* **Exercise details**: Each line from the one containing "Given: Click the New gradient button" to the end of the entries below must be restated exactly, and no other line should appear.

::: Data provided

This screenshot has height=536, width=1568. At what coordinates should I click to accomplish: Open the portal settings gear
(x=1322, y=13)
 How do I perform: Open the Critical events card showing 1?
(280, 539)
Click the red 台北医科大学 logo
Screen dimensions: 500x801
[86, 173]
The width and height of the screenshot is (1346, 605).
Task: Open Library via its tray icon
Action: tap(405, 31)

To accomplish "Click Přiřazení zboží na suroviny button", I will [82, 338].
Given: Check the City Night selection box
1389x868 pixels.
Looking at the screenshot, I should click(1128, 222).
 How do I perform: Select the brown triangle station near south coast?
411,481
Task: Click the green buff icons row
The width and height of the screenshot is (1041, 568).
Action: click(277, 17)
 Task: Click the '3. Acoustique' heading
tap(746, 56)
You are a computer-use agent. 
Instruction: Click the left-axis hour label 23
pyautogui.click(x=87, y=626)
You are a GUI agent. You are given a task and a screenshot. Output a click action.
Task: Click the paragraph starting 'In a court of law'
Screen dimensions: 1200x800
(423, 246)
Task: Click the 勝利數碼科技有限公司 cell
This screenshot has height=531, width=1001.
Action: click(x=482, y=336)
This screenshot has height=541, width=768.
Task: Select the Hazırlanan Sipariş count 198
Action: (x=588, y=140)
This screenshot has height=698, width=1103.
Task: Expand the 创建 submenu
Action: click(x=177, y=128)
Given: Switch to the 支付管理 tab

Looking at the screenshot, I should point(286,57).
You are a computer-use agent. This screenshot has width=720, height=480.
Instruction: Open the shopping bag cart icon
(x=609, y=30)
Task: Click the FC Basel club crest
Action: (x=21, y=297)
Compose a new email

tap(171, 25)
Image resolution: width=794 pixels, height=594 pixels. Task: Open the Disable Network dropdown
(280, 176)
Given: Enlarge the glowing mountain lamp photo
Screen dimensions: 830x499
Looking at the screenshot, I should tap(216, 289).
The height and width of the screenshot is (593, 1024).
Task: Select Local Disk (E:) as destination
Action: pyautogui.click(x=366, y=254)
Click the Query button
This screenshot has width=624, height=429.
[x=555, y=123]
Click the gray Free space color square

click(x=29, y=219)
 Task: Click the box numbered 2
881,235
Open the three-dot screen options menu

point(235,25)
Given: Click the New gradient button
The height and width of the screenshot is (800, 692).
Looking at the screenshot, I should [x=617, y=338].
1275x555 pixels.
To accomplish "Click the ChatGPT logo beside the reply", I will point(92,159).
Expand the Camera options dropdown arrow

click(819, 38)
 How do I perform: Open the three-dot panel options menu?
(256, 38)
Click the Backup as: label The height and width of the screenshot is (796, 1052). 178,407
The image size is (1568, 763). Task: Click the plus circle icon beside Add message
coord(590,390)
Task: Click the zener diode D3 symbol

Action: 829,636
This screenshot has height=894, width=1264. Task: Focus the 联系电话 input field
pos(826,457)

::::::

* **Response box**:
Given: Click the New gradient button
The height and width of the screenshot is (800, 692).
Looking at the screenshot, I should [x=617, y=338].
1275x555 pixels.
To accomplish "Click the ChatGPT logo beside the reply", I will point(92,159).
Expand the Camera options dropdown arrow

click(819, 38)
 How do I perform: Open the three-dot panel options menu?
(256, 38)
Click the Backup as: label The height and width of the screenshot is (796, 1052). 178,407
The image size is (1568, 763). Task: Click the plus circle icon beside Add message
coord(590,390)
Task: Click the zener diode D3 symbol

Action: 829,636
This screenshot has height=894, width=1264. Task: Focus the 联系电话 input field
pos(826,457)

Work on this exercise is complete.